У Тамары Сергеевны привычка плавно кивать вопросительно головкой снизу вверх и немного вопрошающе вперед. Тогда она становится очень похожей на грациозную лошадку… вот-так… вот-так… Иван Федорович, глядя в зеркало, усмехается без горечи. Не таланту, а вот этому широкому лицу с залысинами с пятнадцати годов обязан он, да носу картошкой, да коротким и тонким для массивного тела ногам обязан он, а не таланту. Одним словом, голоду в тысяча девятьсот… каком-то году обязан, да еще отцу с матерью обязан, что не дали умереть да надорвались сами. Не талант — уродство вытащило его наверх. Но даже и от этого не чувствует он горечи, глядясь в зеркало и вспоминая привычку Тамары Сергеевны грациозно вопрошающе кивать головкой… вот-так… вот-так… Что же сейчас-то ведет его, показывает дорожку… все на второй этаж, на второй, конечно, этаж… Что же пропустил, не заметил он в своем прошлом, которое остановилось сейчас и стоит, как часы, когда забудешь завести их… Может, остаток фресок той случайной колокольни, их цвет тепло-коричневый и бездонно-синий — цвет земли и неба. Кто же сейчас, взяв за руку, приводит всякий раз на второй этаж, где портреты медицинских светил, где дверь одна есть… где, кажется, все просвечено солнцем, продуто, открыто всем ветрам, всем солнцам… как та колокольня, что выстояла, несмотря ни на что… Можно гадить, ломать, выдирать двери, сбивать зубилом фрески, разрисовывать стены вместо украденных икон автопортретами своими — ничем не осквернить, не убить простоты и красоты чьей-то души, вложенной в этот холодный камень, которому четыреста лет…

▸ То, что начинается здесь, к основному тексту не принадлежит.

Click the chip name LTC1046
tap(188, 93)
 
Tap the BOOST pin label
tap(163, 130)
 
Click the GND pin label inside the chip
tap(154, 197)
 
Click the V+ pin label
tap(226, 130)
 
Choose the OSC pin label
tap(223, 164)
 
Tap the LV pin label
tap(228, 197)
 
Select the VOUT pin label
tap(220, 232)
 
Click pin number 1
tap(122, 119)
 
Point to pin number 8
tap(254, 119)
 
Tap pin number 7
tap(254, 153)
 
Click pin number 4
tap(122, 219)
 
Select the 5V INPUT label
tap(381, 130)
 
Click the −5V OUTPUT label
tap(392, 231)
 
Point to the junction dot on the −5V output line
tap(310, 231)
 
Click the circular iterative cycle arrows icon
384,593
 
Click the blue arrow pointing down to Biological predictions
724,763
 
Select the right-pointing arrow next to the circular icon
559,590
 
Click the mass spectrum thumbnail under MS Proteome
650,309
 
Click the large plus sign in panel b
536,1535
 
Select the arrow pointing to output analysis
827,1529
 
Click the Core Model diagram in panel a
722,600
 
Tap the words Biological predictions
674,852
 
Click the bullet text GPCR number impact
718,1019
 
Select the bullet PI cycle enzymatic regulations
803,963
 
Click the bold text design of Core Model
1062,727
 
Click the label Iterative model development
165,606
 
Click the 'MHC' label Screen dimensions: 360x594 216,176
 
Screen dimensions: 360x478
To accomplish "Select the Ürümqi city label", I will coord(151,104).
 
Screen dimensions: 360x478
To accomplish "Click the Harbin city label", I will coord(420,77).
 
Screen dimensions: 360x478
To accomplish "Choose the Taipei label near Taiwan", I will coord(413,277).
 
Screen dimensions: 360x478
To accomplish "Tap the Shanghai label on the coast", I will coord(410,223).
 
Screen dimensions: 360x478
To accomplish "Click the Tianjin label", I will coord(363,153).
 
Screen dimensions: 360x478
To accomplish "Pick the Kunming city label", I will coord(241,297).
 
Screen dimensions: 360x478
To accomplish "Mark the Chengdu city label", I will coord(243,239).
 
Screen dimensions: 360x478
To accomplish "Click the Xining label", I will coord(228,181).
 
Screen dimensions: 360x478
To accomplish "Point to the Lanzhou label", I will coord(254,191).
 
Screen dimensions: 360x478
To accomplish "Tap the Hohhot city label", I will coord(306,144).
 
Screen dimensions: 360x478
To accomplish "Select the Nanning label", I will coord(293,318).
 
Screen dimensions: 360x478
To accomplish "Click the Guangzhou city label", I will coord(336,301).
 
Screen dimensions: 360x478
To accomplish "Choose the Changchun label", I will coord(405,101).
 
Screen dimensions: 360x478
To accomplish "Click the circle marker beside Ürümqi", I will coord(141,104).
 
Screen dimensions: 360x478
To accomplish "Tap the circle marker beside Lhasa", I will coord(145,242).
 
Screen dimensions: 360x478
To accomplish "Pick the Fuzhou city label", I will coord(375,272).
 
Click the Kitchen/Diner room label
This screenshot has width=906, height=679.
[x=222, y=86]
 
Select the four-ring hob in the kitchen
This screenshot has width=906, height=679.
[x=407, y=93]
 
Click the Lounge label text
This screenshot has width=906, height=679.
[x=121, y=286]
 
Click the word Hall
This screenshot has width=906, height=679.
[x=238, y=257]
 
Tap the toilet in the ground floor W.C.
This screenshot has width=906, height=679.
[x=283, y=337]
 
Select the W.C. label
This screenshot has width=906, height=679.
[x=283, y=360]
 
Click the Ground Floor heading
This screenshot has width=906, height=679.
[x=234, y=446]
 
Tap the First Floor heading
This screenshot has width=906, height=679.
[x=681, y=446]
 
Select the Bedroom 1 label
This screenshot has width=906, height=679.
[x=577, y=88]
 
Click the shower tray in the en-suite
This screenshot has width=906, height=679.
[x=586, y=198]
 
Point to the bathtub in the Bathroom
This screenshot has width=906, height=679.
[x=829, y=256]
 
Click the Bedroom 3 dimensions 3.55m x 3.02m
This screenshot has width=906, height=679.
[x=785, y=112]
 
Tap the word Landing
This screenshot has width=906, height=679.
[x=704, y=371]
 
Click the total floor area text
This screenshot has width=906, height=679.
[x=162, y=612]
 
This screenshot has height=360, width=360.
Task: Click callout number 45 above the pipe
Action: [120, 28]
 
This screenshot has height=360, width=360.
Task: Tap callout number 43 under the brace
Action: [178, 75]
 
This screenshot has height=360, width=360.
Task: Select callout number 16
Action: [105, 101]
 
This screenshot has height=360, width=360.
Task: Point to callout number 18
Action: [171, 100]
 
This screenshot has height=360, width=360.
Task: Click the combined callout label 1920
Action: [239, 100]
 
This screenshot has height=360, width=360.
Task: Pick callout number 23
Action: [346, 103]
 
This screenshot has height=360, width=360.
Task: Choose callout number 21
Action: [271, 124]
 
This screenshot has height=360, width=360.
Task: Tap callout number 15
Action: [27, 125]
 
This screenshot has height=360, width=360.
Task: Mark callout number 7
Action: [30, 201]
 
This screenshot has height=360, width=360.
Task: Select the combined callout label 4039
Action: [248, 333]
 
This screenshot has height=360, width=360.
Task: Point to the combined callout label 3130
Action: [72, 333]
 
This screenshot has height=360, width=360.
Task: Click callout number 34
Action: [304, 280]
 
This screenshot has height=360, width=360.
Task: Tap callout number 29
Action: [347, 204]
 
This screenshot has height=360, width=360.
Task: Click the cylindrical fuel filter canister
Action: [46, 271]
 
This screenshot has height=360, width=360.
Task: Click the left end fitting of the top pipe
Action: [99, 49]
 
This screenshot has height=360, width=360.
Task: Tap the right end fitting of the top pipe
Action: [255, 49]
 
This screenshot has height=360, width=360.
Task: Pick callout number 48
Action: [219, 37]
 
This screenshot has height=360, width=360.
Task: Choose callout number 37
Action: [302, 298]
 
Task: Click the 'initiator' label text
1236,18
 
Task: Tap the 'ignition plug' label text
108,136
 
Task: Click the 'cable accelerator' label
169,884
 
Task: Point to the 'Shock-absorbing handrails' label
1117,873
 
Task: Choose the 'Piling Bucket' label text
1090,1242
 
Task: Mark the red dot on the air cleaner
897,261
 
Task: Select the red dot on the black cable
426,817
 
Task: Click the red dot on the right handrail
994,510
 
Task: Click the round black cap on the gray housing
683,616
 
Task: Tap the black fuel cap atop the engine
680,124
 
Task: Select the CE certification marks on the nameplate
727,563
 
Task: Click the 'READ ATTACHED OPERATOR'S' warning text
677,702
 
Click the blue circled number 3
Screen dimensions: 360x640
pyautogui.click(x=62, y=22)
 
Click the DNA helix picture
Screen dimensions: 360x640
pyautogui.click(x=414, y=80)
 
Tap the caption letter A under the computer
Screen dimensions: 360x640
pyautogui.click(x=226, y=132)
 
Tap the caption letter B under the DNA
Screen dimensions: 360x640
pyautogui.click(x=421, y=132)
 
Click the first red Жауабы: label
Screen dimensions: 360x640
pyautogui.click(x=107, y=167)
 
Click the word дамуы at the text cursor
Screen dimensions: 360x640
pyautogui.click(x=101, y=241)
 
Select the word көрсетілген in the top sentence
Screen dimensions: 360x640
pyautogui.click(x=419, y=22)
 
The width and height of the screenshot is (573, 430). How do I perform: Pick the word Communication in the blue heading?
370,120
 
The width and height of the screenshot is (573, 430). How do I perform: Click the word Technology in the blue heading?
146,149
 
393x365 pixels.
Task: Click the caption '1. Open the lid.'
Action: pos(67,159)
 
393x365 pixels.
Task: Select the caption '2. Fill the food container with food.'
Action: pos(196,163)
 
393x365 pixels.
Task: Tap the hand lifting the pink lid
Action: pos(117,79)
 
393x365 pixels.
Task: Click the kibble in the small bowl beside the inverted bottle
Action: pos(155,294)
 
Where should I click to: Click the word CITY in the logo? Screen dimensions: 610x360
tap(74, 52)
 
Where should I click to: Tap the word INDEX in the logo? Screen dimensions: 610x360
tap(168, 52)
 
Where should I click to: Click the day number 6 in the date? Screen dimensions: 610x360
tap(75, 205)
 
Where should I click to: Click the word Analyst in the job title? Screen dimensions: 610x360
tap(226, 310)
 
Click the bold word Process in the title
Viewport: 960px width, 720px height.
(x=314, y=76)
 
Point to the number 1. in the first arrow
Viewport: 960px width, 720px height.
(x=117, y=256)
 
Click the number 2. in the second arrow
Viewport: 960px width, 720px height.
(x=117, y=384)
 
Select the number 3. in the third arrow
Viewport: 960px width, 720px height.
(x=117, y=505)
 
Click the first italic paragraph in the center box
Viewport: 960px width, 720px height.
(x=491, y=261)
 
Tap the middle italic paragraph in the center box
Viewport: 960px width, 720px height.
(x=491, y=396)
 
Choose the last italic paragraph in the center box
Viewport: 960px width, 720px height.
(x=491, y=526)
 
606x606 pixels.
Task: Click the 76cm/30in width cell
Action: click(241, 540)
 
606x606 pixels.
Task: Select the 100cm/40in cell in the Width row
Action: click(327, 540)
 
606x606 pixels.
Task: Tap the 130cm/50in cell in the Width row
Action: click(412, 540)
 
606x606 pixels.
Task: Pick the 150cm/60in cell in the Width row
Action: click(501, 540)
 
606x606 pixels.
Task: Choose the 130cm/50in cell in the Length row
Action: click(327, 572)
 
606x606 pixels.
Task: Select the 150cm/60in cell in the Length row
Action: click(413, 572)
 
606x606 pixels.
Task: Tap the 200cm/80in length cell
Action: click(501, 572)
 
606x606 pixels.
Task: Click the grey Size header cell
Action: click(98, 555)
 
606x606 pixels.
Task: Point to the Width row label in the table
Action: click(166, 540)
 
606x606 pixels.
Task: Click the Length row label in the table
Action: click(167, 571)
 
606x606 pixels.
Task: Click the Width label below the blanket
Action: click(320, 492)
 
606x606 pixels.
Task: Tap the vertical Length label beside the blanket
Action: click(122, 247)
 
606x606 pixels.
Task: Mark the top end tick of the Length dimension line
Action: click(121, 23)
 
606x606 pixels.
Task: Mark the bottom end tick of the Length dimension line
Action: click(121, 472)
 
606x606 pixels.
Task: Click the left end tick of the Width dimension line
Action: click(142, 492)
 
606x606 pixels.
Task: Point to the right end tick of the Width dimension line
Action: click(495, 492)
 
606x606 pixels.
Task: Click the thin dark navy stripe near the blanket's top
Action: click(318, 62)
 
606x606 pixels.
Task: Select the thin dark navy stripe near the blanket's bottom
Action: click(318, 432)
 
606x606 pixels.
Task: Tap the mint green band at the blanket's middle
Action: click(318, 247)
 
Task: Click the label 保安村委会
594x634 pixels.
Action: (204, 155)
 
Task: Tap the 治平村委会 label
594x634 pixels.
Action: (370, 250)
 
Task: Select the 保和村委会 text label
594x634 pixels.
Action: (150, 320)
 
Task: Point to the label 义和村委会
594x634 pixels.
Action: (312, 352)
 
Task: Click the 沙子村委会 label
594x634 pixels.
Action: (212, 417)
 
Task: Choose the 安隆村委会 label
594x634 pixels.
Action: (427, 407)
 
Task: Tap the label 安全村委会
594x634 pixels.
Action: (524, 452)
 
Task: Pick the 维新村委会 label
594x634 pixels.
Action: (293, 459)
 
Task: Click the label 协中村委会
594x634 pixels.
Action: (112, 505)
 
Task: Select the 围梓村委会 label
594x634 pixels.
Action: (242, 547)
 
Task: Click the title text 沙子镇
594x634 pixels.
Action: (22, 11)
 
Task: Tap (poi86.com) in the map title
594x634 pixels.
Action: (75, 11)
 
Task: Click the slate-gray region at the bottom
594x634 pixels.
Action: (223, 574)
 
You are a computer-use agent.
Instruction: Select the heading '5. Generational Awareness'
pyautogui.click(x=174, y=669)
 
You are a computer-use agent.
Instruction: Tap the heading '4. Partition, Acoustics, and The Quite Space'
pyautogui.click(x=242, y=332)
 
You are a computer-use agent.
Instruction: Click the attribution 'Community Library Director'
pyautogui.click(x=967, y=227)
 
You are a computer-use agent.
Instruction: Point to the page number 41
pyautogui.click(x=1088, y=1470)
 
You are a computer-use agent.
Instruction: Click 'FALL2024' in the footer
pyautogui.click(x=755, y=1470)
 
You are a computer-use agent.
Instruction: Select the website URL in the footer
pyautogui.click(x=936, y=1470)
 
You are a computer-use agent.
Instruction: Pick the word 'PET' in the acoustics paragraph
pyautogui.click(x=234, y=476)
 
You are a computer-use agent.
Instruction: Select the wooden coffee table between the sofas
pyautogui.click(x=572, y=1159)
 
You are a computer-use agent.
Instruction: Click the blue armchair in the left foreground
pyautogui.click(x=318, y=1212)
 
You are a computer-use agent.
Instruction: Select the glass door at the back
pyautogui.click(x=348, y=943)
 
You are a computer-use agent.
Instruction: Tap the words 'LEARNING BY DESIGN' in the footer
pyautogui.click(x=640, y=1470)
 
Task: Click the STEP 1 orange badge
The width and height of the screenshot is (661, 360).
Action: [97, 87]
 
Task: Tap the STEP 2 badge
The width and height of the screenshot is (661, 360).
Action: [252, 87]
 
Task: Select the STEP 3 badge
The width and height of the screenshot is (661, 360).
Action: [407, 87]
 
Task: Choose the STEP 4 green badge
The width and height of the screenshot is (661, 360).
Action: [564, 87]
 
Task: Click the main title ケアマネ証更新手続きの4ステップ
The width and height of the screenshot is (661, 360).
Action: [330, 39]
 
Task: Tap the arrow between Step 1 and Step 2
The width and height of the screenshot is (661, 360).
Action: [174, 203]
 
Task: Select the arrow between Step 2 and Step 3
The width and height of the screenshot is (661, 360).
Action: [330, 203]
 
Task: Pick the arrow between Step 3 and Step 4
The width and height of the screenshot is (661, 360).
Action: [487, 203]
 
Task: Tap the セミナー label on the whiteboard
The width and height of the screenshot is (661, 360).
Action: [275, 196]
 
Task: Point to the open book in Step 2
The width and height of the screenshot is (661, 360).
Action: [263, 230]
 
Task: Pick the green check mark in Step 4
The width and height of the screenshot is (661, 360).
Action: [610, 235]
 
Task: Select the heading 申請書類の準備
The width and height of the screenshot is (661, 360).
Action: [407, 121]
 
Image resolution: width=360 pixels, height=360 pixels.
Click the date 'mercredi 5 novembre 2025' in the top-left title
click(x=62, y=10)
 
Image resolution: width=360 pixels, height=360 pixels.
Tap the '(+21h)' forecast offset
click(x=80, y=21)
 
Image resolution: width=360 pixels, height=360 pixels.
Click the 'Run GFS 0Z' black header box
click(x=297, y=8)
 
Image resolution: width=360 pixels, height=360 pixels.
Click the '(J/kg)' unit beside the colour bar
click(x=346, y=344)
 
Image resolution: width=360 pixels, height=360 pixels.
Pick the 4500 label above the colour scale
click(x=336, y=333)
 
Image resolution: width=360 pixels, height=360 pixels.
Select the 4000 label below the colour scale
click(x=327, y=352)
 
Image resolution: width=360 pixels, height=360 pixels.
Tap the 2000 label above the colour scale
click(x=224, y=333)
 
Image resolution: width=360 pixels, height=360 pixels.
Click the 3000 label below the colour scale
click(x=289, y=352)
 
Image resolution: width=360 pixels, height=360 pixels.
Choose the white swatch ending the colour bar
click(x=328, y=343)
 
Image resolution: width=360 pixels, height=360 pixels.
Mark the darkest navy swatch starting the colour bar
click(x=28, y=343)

У Тамары Сергеевны вместо того, чтобы спросить о чем-то, привычка плавно кивать головой… вот-так… вот-так… Ах, уж эта привычка! Что делает она с Иваном Федоровичем! Затуманились от неслыханной нежности глаза, старческая почти что слеза побежала — вот досада, — все в зеркале вкривь и вкось пошло, а сердце затрепетало, забилось тревожно-тревожно, а ветер подул, ожил, понес, приоткрыл окошко на сто лет вперед или на полтораста назад… Когда, наверное, с такой же одышкой и императорской брезгливостью на полных щеках пробирался узким крутым проходом наверх колокольни сам Бонапарт (сохранилось местное предание), соскальзывал локтем в неожиданные ниши, чертыхался по-своему. И сердце билось так же, трепетало изловленной добрыми руками птичкой, и к горлу подступал комок, а душу охватывала окрыленность… На колокольне долго стоял, глядел, обдуваемый ветрами, на запад, где за пожарами лежала его Франция. «Пономарь сбежал, спросить бы…» Ходил по звоннице, руки за спину, а внизу, в темноте, ждали верные его генералы и всхрапывали в нетерпении кони. Наверное, так же ощущал настоящее, как одно из положений хребта, с которого текут реки в разные стороны… «Цвай грэнадирен нах франкрайх цоген», — фальшиво напевая, выглянул из палаты Иван Федорович, часы в конце коридора показывали половину четвертого — у процедурной на втором этаже в это время никого нет, пора! Иван Федорович рассчитал все — он будет на процедуре последним, с Тамарой Сергеевной сможет побыть немного вдвоем. Спускаясь по лестнице, мраморные ступеньки которой изъедены за много лет мягкими тапочками, Иван Федорович вспоминает сон недавний, странный. Как много снов он видит здесь в больнице! Один сон другой порождает, словно потребность какая-то действует.